I would prefer making that an optional part. Usually you make a learning curve to see how good the performance (score) is and not to measure training times. Anyway, we should collect these ideas in the corresponding issue.

jnothman · 2014-01-08T22:13:00Z

I'm certainly fine with that. I just don't see the need to duplicate this
procedure to do timing assessment, and current benchmarks like
bench_tree.py would give more stable results if they used this CV
procedure.

On 9 January 2014 08:37, Alexander Fabisch notifications@github.com wrote:

I would prefer making that an optional part. Usually you make a learning
curve to see how good the performance (score) is and not to measure
training times.

—
Reply to this email directly or view it on GitHubhttps://github.com//pull/2701#issuecomment-31880525
.

amueller · 2014-01-08T23:30:36Z

pushed as a876682 after thinking about the PR I have to rebase against this ;)
Still would be interested in the opinion of the others.

Thanks again @AlexanderFabisch

jnothman · 2014-01-09T02:49:19Z

Some documentation was forgotten here: the feature's addition to whats_new and modules/classes. A nice-to-have would be a mention in the narrative doc. I'll push a whats_new and classes entry (unless someone tells me not to): 7de3d96

ltiao · 2014-01-10T06:40:57Z

There is a case where training subset might only contain a single class and may require stratified sampling.
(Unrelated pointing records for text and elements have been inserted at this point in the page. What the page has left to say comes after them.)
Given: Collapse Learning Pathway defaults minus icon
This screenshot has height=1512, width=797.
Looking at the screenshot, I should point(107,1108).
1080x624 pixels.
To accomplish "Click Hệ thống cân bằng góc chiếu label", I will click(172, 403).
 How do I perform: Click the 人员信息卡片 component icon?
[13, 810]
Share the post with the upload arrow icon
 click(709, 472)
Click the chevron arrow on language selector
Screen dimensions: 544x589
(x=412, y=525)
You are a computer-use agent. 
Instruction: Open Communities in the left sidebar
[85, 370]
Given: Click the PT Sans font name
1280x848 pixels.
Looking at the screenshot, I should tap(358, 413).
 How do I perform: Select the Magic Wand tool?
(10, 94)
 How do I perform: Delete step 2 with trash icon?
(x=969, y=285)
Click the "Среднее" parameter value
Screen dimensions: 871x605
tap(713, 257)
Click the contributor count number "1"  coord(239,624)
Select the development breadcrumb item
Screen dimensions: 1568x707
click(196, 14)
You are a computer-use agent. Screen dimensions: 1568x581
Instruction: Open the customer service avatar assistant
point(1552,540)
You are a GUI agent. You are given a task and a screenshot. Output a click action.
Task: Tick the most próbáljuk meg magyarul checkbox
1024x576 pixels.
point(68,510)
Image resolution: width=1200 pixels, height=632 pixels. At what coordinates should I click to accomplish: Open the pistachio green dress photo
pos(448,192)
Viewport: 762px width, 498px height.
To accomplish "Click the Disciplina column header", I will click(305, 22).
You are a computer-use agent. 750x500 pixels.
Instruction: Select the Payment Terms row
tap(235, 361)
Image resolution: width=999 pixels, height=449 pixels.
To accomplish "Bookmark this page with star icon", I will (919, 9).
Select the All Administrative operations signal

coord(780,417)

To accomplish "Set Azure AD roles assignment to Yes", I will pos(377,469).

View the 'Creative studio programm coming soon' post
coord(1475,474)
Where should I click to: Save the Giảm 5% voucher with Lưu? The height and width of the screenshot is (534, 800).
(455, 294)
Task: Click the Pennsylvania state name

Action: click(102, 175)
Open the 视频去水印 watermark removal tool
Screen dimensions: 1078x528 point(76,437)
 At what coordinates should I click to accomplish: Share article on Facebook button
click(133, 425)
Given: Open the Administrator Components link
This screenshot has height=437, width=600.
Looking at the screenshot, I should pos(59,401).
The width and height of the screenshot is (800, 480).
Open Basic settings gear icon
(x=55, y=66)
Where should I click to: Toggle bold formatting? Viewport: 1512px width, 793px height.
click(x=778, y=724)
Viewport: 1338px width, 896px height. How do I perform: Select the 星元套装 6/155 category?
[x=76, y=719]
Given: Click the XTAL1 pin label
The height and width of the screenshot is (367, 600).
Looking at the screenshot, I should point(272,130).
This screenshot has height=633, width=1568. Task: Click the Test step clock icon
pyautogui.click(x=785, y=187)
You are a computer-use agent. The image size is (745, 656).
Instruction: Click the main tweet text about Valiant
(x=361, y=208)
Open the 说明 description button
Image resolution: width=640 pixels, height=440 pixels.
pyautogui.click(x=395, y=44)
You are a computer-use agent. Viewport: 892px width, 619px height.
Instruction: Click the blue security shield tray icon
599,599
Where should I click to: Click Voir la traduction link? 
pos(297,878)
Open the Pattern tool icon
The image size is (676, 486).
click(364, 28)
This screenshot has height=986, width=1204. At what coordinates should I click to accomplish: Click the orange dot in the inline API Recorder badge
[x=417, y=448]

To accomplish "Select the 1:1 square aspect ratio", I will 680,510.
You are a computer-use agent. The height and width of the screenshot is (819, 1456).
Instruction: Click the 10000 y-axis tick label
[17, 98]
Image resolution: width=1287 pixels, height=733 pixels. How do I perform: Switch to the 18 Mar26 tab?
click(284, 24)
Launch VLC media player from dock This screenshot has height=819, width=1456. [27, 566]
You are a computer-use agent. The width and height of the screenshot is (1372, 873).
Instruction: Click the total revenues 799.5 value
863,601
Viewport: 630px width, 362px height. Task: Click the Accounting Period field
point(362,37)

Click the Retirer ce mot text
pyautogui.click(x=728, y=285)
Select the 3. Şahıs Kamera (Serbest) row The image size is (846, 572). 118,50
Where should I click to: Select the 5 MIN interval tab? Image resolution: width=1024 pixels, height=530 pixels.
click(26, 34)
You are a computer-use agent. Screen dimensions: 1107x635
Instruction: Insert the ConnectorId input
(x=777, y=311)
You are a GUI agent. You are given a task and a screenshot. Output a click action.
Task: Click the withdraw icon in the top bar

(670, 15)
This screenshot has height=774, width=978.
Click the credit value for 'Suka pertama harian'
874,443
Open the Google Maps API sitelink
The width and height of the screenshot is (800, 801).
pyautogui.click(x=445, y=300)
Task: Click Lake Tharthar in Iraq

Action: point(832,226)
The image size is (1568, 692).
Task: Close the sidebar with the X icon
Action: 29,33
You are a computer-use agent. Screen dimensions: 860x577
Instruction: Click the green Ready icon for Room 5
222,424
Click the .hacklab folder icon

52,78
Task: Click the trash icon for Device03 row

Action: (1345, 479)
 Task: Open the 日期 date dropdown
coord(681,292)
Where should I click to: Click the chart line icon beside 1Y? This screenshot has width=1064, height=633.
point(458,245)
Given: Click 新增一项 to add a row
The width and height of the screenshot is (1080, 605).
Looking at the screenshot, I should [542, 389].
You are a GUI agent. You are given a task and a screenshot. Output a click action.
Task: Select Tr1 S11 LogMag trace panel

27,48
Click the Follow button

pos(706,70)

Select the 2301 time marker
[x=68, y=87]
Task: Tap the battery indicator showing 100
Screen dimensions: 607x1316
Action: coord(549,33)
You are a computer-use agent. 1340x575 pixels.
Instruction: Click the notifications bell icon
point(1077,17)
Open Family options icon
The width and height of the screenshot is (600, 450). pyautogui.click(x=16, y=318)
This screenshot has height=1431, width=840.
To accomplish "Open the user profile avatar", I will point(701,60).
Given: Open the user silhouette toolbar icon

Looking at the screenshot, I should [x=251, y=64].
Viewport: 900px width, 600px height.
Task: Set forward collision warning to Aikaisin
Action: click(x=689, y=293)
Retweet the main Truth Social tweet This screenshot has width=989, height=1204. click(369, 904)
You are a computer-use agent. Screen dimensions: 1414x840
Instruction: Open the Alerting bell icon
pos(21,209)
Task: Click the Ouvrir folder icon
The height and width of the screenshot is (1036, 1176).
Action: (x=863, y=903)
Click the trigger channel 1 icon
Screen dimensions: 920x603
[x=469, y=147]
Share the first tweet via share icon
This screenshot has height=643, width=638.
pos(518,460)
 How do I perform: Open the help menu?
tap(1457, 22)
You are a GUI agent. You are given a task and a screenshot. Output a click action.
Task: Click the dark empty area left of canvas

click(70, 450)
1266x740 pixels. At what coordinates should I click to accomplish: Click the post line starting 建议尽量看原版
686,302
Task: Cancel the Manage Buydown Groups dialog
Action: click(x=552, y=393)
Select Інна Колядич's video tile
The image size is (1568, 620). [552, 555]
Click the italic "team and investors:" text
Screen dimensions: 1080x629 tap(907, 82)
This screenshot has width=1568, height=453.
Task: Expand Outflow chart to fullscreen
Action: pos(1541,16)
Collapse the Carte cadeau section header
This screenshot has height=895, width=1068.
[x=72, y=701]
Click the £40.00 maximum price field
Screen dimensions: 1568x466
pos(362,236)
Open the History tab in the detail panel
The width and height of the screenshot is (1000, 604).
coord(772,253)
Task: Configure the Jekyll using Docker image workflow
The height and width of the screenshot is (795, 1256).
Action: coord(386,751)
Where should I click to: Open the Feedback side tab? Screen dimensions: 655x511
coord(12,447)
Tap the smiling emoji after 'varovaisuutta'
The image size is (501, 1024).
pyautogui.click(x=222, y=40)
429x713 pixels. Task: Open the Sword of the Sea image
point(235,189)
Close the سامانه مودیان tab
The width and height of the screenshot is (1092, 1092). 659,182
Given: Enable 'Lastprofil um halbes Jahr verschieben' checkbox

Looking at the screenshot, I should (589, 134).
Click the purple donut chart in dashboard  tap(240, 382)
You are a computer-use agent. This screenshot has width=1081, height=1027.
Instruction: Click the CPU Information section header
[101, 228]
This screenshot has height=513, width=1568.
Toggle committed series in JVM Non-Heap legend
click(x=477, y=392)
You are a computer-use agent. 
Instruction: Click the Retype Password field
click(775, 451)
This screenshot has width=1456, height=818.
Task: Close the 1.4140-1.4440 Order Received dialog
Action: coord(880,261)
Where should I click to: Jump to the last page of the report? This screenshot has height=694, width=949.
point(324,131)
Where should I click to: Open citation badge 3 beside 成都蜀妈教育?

Consider the below for example.

from sklearn.learning_curve import learning_curve
from sklearn.datasets import make_classification
from sklearn.linear_model import LogisticRegression

X, y = make_classification(n_samples=100, n_features=5, n_informative=3, n_classes=3, weights=[0.15, 0.5, 0.35], shuffle=False)

clf = LogisticRegression()

train_sizes, train_score, test_score = learning_curve(clf, X, y)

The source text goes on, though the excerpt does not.